The cab would have four copper pipe caps (3/4 inch caps from the plumbing section at home depot), attached to wires leading directly to a USB port on the PC.
The springs would make a good contact with the caps, and the caps themselves would act as a guide with the recessed holes in the panel. The panels could then all have a cheap USB hub.
Only having four points of contact (actually, I'd thought of 5, one just being a large field ground) would make it much more robust, since the more contact points, the greater chance of failure.
Electrically I think it would work fine, since none of the stuff I would hook up are "high bandwidth" devices. An external HDD on a USB2.0 port might behave a little wonky, but a joystick should be cool.
The downside, of course, would be that each panel would have to have its own USB encoder.
But, the way I figured it, each panel would be completely different, and it's very hacker friendly - ie; get a cheap USB steering wheel, hack to make a driving panel. Hack a cheap USB mouse to a trackball, etc.. Hack a cheap USB gamepad or stick to make a more standard arcade panel. My plans also called for cheap usb headphone ports, for silent playing. Easy to add a usb socket to plug in a keyboard/mouse for testing and setup, or a usb pendrive to upgrade the software (or network card, etc - you see where I'm going with this).
Dont forget, XBox accessories are all just USB, with very good homebrew drivers about (btw, my XBox S-type controller with hacked cable is *the best* gamepad I've ever used on the PC), so there's plenty of gaming junk in the bargain bin at EB. I also considered using an XBox as the brains of the cab.
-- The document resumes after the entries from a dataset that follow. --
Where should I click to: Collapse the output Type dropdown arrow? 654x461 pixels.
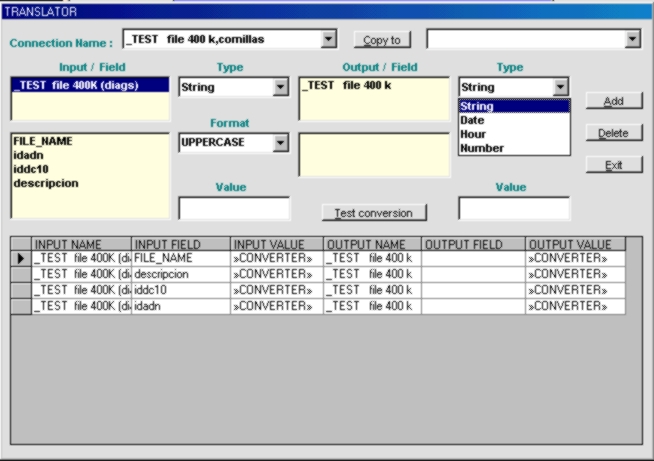(561, 88)
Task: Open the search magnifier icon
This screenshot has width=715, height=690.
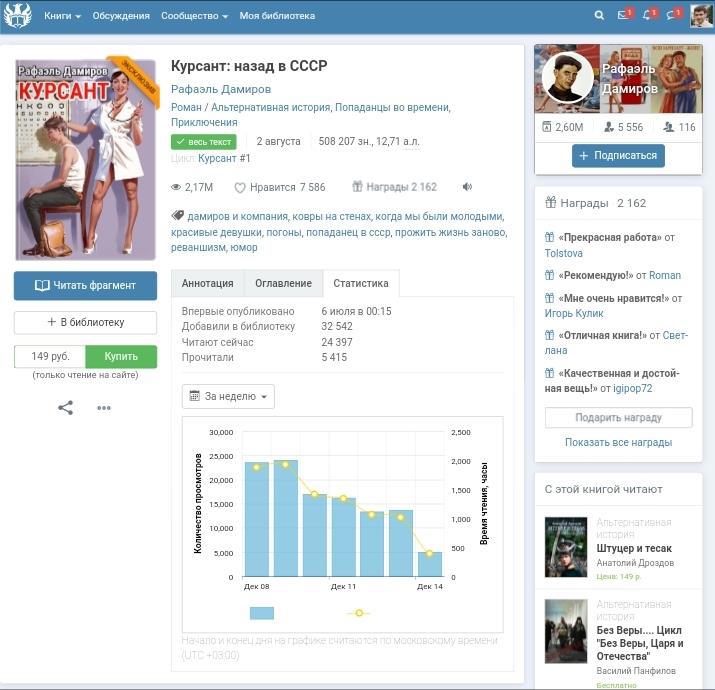Action: click(x=599, y=16)
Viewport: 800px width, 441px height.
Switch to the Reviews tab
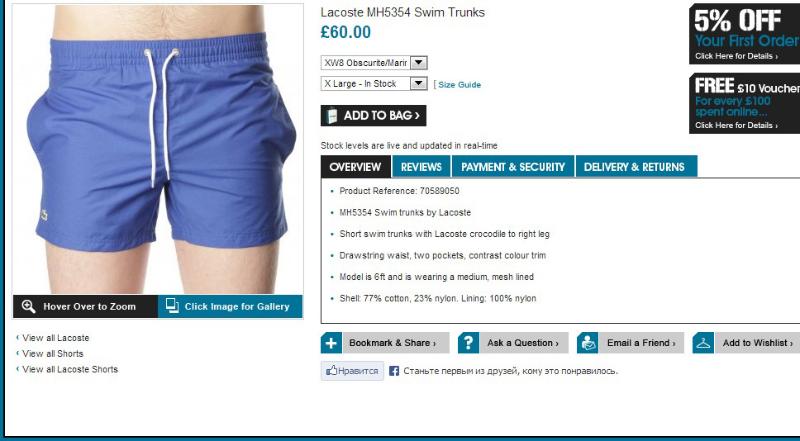click(421, 167)
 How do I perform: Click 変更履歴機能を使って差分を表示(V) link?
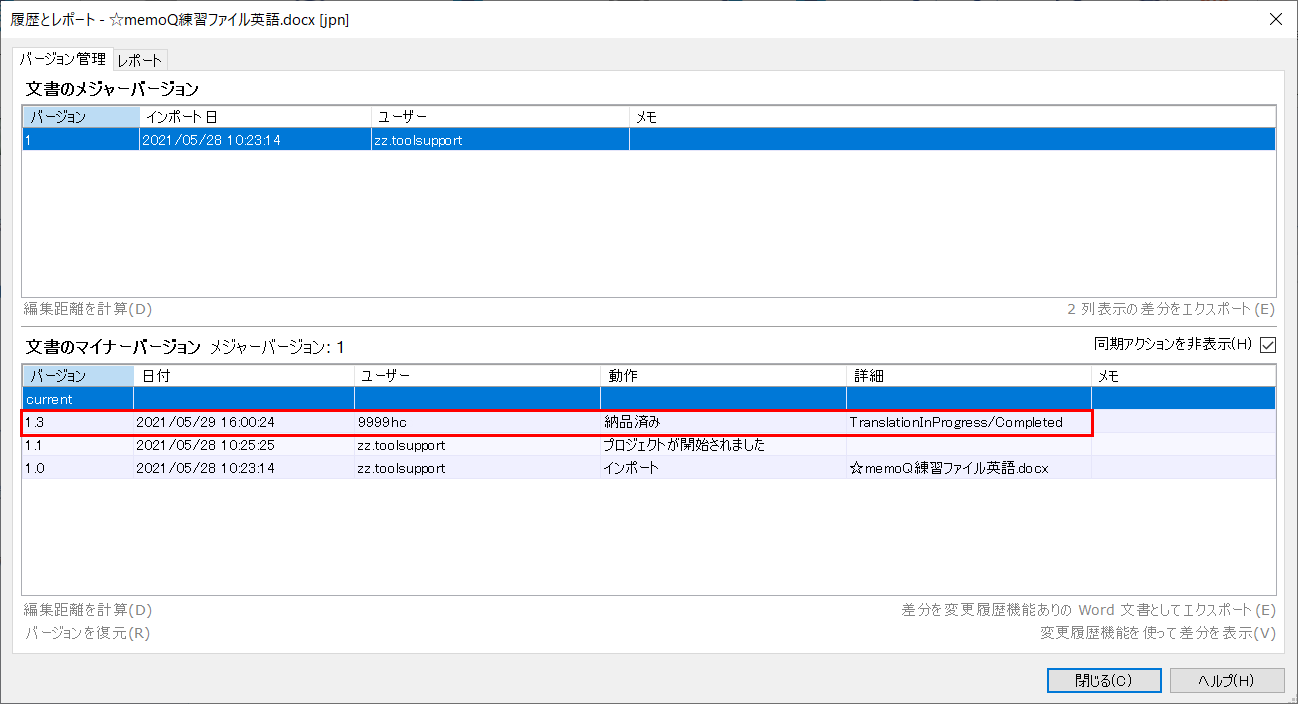point(1158,633)
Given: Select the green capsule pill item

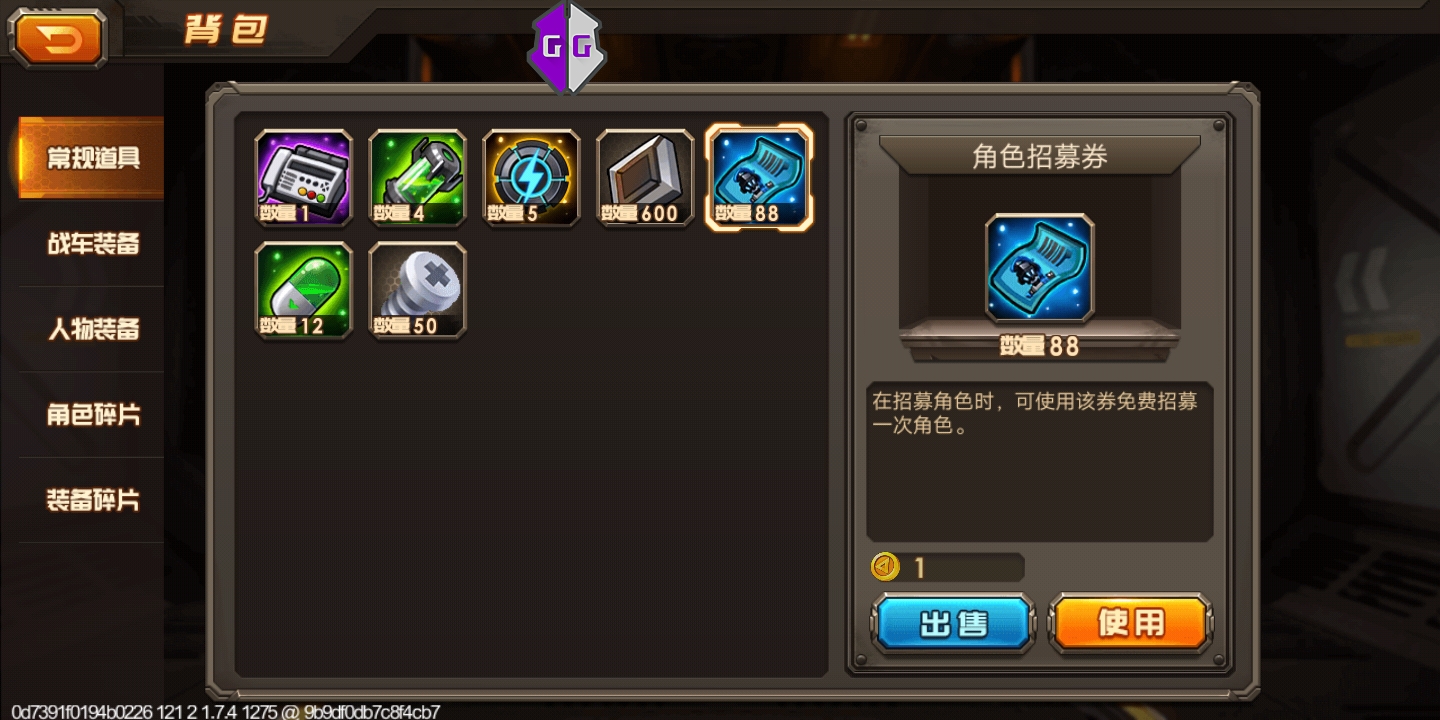Looking at the screenshot, I should pyautogui.click(x=304, y=290).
It seemed cheap, easy to source (parts all at home depot, a dime a cap and pennies a spring), very rugged, and very doable.
I've since backed off on making a mame machine, deciding I prefer rebuilding dedicated uprights, but if I do eventually build one, some sort of removable panel is necessary.
I find nothing really "authentic" about some cluttered panel with 90000 buttons and 4 kinds of sticks and spinners and trackballs and guns and steering wheels and waffle irons. The whole point of an arcade cab is simplicity - it should be obvious how it works and what you're supposed to do the first time you drop a quarter in.
Hell, I even find neo-geo games that dont use all 4 buttons a little hokey. That's just one guys opinion, though.